As points 35 to 37 of Sumal remarks, the right for any person to seek compensation for such harm strengthens the working of the EU competition rules, since it discourages agreements or practices, frequently covert, which are liable to restrict or distort competition, by contributing to the maintenance of effective competition in the European Union, reaffirming that private enforcement is an integral part of the system for enforcement.

36. Beyond the compensation itself for the harm alleged, the establishment of such an entitlement contributes to the objective of dissuasion, which is at the heart of task of the Commission, which is under a duty to pursue a general policy designed to apply, in competition matters, the principles laid down by the FEU Treaty and to guide the conduct of undertakings in the light of those principles (see, to that effect, the judgment of 7 June 1983, Musique Diffusion française and Others v Commission, Joined Cases 100/80 to 103/80, EU:C:1983:158, paragraph 105). That entitlement is thus capable not only of providing a remedy for the direct damage alleged to have been suffered by the person in question, but also the indirect harm done to the structure and operation of the market, which was not able to reach full economic efficacy, in particular as regards benefits to the consumers concerned.

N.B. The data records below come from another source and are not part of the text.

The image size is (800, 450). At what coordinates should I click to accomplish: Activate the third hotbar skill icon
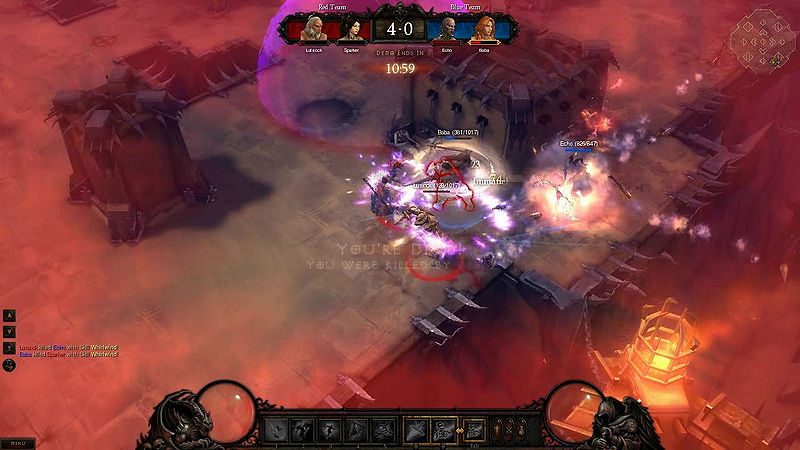328,430
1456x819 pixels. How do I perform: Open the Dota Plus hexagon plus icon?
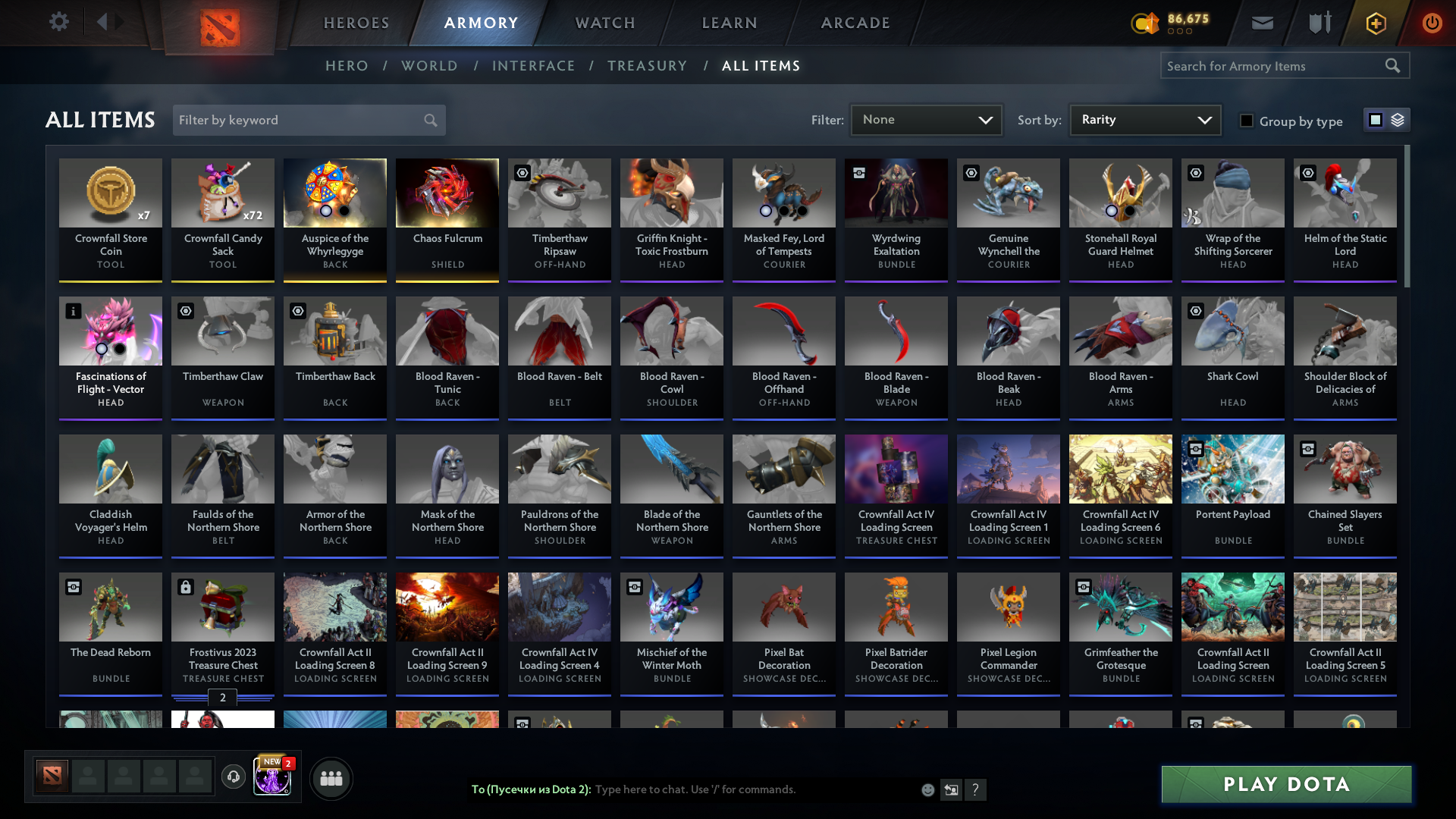pos(1375,23)
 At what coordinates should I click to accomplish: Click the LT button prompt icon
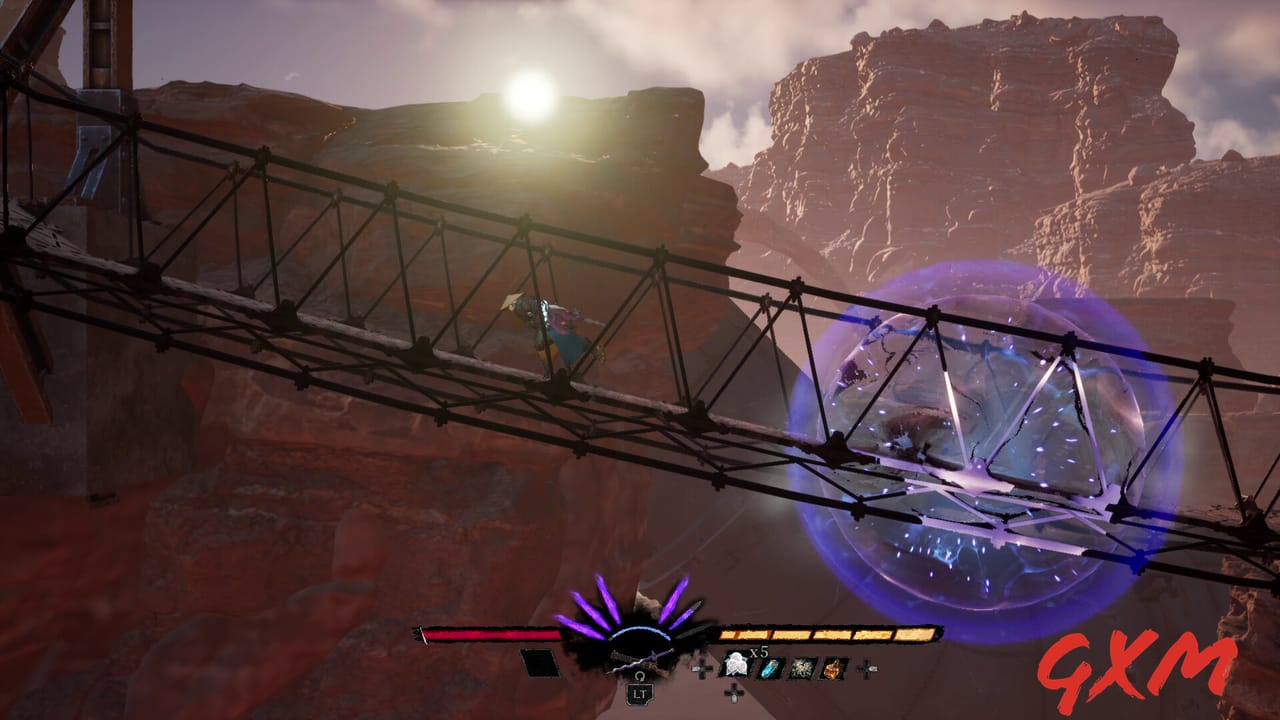(641, 694)
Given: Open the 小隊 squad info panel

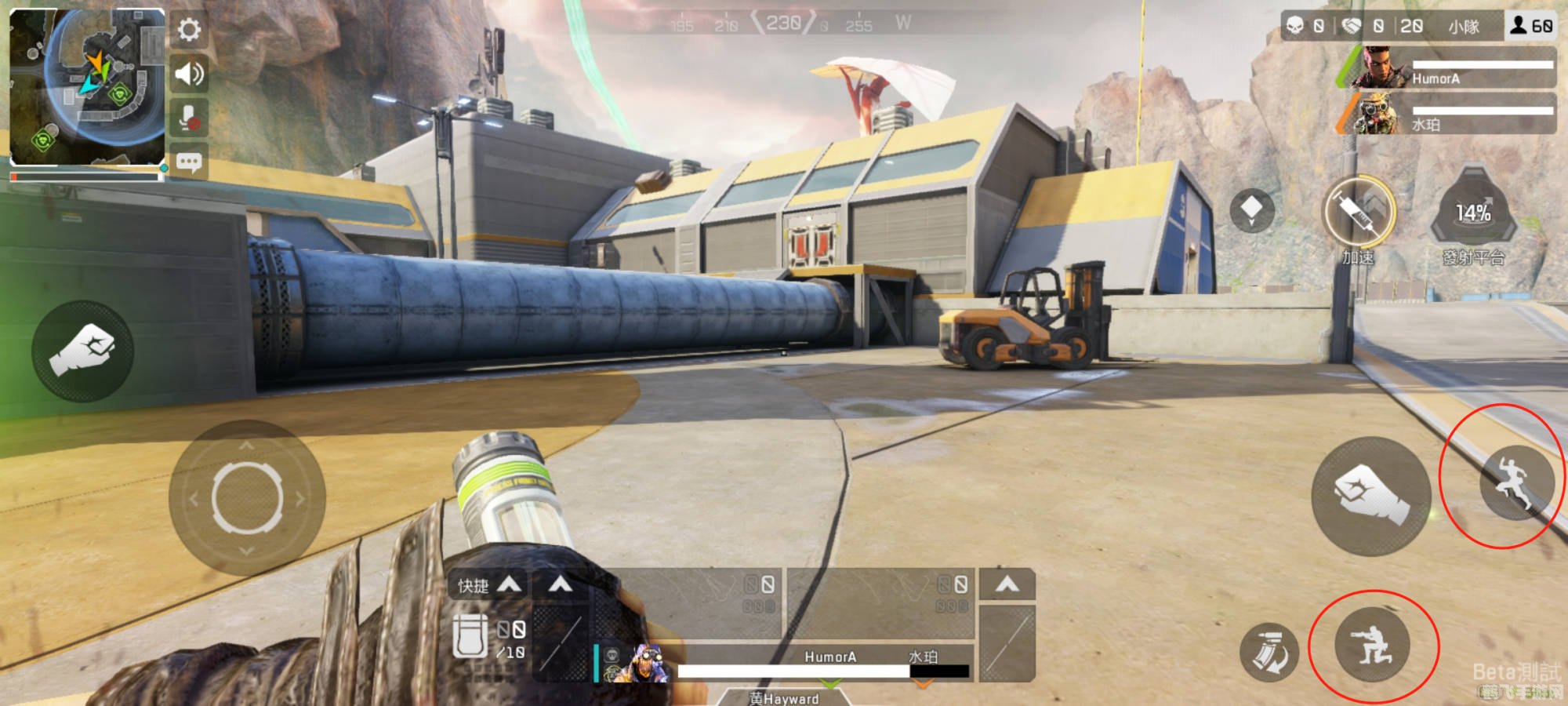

37      It follows from the foregoing that, just as is the case for the implementation of the EU competition rules by public authorities (public enforcement), actions for damages for infringement of those rules (private enforcement) are an integral part of the system for enforcement of those rules, which are intended to punish anticompetitive behaviour on the part of undertakings and to deter them from engaging in such conduct (judgment of 14 March 2019, Skanska Industrial Solutions and Others, C‑724/17, EU:C:2019:204, paragraph 45).

Following the Court`s doctrine confirmed another time by Sumal, the right for any person to seek compensation for a harm strengthens the working of the EU competition rules, since it discourages agreements or practices, frequently covert, which are liable to restrict or distort competition, by contributing to the maintenance of effective competition in the European Union.

Actions for damages for infringement of EU Competition rules (private enforcement) are an integral part of the system for enforcement of those rules, which are intended to punish anticompetitive behaviour on the part of undertakings and to deter them from engaging in such conduct.

The divorce of the Court and Commission thinking on this point is evident.

This confrontation poses the question about how shall be teleological interpreted and applied the articles of the Directive 2014/104/UE and of the national rules transposing it to the national law of the member states in this point.

In my opinion National Courts shall have in mind the deterrence role of the damages compensation actions by dealing with these cases, discarding an exclusive compensatory role of the rules in its application.